Regardless of how short any outing is planned to be, untoward things can occur (as witness Michael in Terre Haute). One book I am able to reread endlessly is Hemingway’s A Moveable Feast, and I still have the little Bantam paperback I bought in 1966. Not quite pigskin, but in those days they made paperbacks to last. It literally fits into a pocket of a safari jacket, and has been places even Hemingway never thought of going. It’s gotten me through sleepless nights in cheap motels from Sault Ste. Marie to the New Garden in Nairobi; it’s been read by candlelight in the Okavango, and on the night train to Inverness.
As I write this, I’m preparing for a quick visit to the surgeon’s knife to replace a hip that backpacked up too many mountains and ran too many marathons. I mentioned this to a friend, and told him I was trying to decide what books to take, in case I was in there longer than expected. “Oh, you won’t need books,” he said, “All those rooms have TV sets.” He might as well have told me it would be equipped with a team of inquisitors and a rack.
Because of my penchant for working up enthusiasm through reading, for the last couple of years I’ve had to avoid Jack O’Connor and Robert Ruark. I did not want to start shedding tears for being (temporarily) unable to climb mountains or chase kudu through the thornbush. Since I am now assured that hip replacements and backpacking up mountains go together like gin, tonic, and a slice of lime, I’m thinking that Horn of the Hunter would be a good one to take, along with an O’Connor anthology.

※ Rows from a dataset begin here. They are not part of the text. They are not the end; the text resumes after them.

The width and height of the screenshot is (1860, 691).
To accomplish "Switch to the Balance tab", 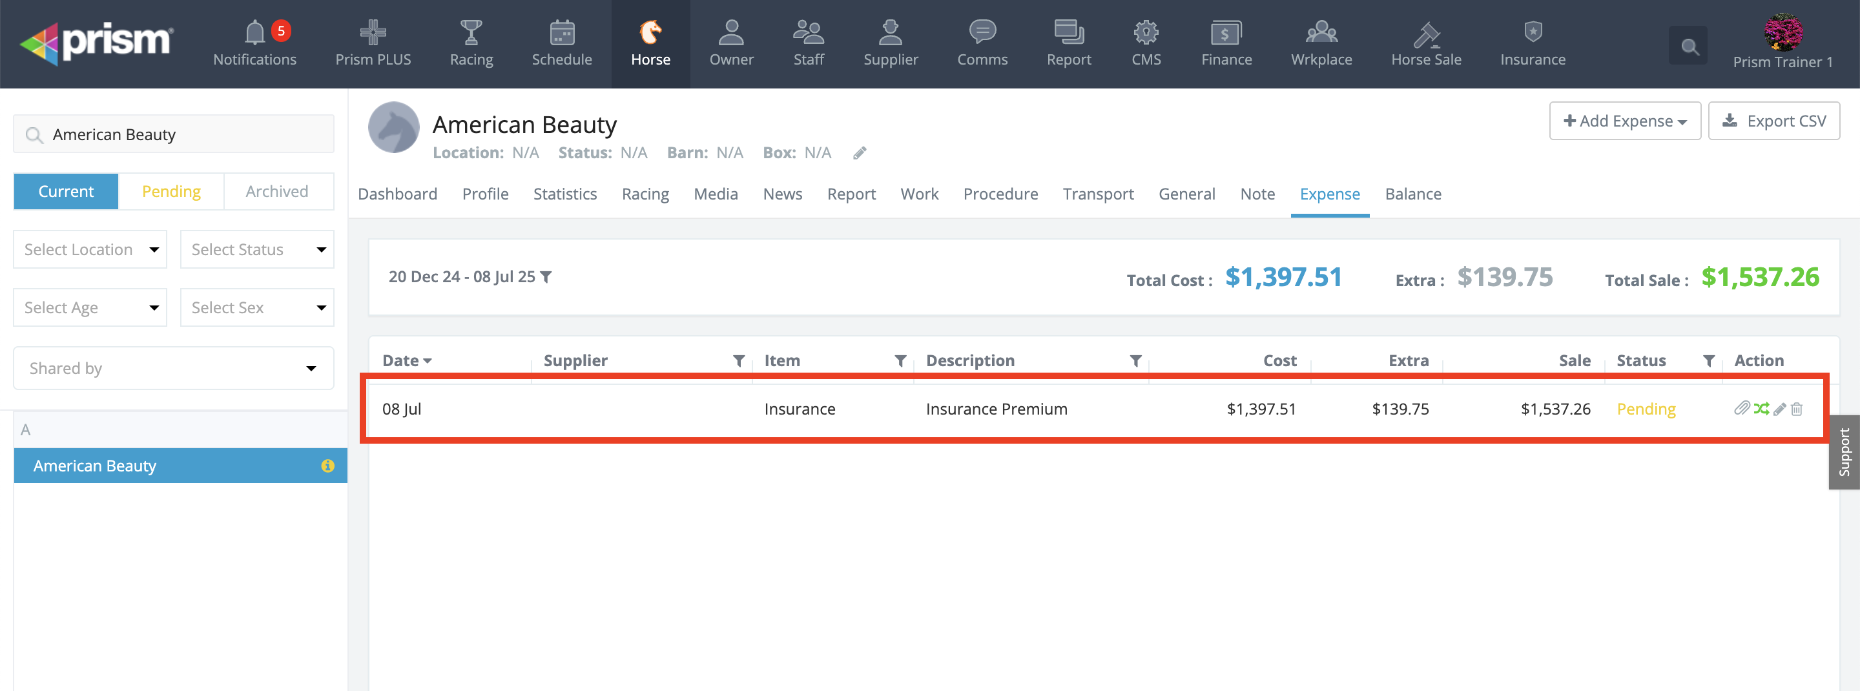I will pyautogui.click(x=1412, y=194).
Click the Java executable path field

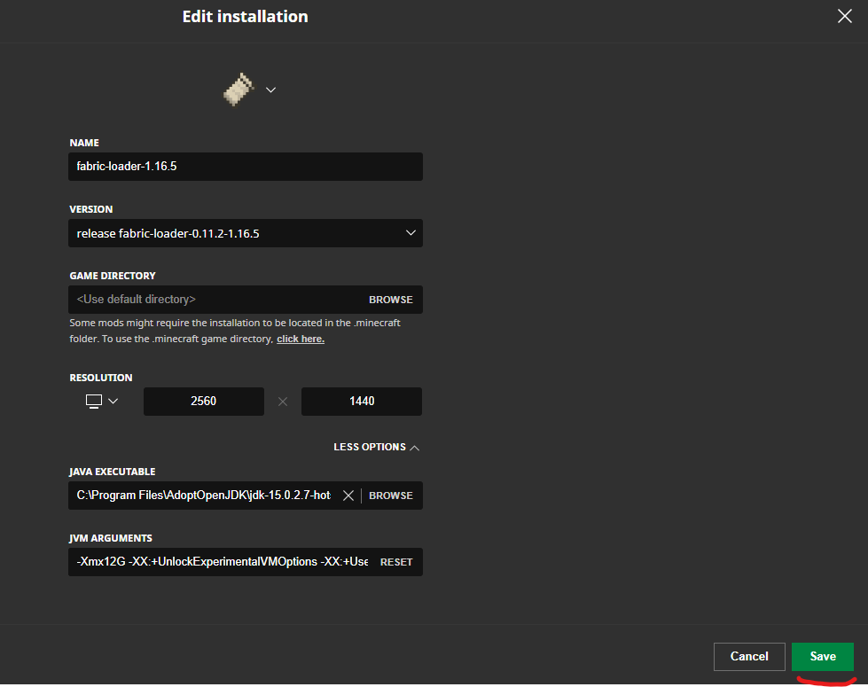203,496
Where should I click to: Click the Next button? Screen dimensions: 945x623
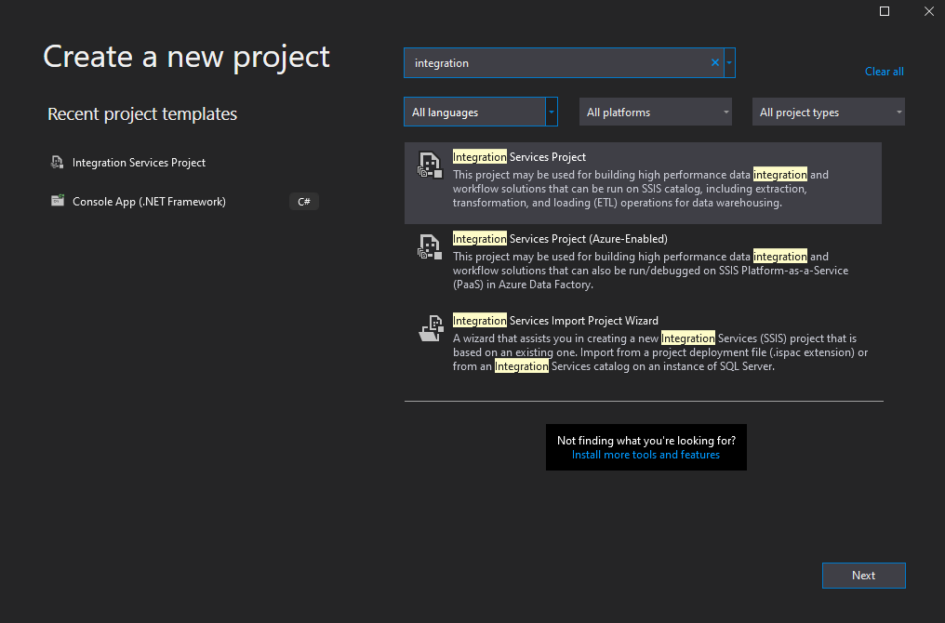pos(863,575)
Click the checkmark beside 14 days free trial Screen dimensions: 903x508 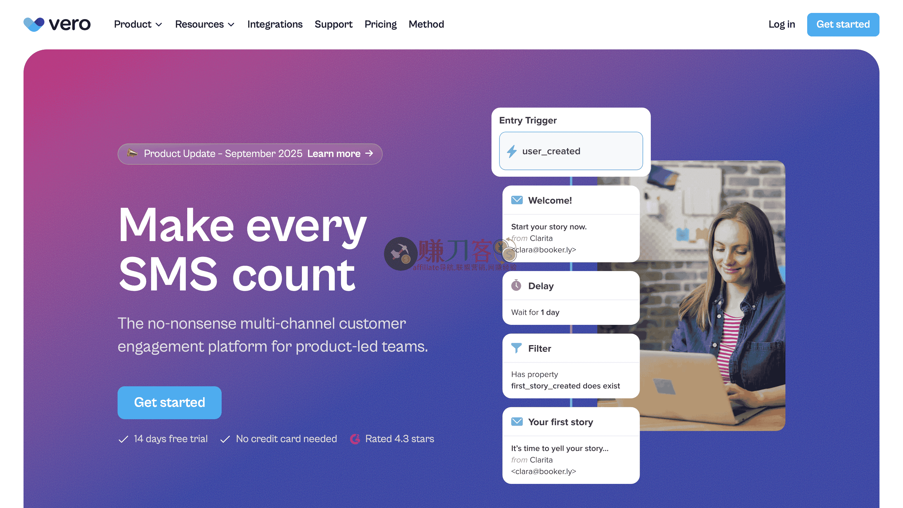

But, I also have a couple of new ones to try: two autobiographical anthologies by John Hewitt, my old acquaintance from my early days at Gray’s Sporting Journal, as well as Steve Bodio’s A Sportsman’s Library. The danger with reading Hewitt is that laughing will be too painful, while Bodio will simply make me feel inadequate, as usual. Neither is exactly Thucydides, but the great Greek contributed this gem of wisdom already: “The strong do what they have to do; the weak accept what they have to accept.” No wonder he was in the Pigskin Library.